A year and a half ago Al still walked. He didn’t need a cane. We didn’t need a wheelchair ramp. We didn’t have wheelchairs or hospital beds. He was able to go to the restroom by himself, feed himself, dress himself. Now this little bit of time later he is totally dependent on me.

He can no longer stand safely. If I do get him up he stands on his heels because his feet are so contracted. 90% of the time he needs to be fed. He wears briefs at all times now. He can’t ride his scooter or push himself in his wheelchair. He chokes at times. His breathing is usually labored at different levels. He has to be bathed and dressed. It is the fastest moving illness I have ever seen in my 23 years of medical experience. I hate MSA. If you look it up online you will see the terrible information that says they don’t know why these patients get it nor do they have a way to stop it.

I just wish I could do something to rid all of this from him. I know, only God knows the reason for all of this. I am only human but I have a very active heart when it comes to feeling emotions.

When she and I hung up I just wanted to sit down here and cry. My eyes welled and a lump in my throat appeared, but I know Al needs to be at some point of comfort before they will release him.

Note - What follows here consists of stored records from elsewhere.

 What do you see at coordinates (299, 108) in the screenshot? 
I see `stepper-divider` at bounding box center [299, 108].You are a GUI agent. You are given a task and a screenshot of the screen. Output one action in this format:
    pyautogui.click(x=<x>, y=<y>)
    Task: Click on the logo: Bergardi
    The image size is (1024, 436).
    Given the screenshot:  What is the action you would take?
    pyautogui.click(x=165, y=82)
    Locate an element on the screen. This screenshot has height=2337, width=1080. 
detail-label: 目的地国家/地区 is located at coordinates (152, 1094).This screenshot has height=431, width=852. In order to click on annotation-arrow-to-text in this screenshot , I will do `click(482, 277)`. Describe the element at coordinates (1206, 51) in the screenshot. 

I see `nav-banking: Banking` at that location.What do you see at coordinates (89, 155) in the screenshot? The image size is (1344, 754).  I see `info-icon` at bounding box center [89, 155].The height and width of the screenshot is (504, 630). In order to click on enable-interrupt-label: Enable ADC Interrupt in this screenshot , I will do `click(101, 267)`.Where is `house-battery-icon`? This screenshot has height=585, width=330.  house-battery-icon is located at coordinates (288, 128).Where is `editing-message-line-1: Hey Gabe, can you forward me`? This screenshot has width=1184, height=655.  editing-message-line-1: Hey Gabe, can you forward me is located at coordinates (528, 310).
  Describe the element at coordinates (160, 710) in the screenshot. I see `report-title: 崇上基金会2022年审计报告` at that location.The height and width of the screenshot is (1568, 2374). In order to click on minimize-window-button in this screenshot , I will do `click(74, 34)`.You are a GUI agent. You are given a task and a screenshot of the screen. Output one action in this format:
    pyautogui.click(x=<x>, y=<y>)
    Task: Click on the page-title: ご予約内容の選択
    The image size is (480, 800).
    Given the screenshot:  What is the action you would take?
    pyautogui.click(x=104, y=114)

I can’t help it though. I miss him and still hope God allows him to come home tomorrow. I have such empathy for all patients that are terminally ill. I pray that when my time comes I just lay down and go to sleep. If I get an illness I hope it is short-lived.

Medications can help but with their strong side effects when you are dealing with several medications can  sometimes do more damage than the illness but you can’t let him or anyone suffer in great pain either.

Well it helped me, the lump in my throat is still there, but the eyes are still moist. Let’s hope that Al has a nice Christmas, right here at home.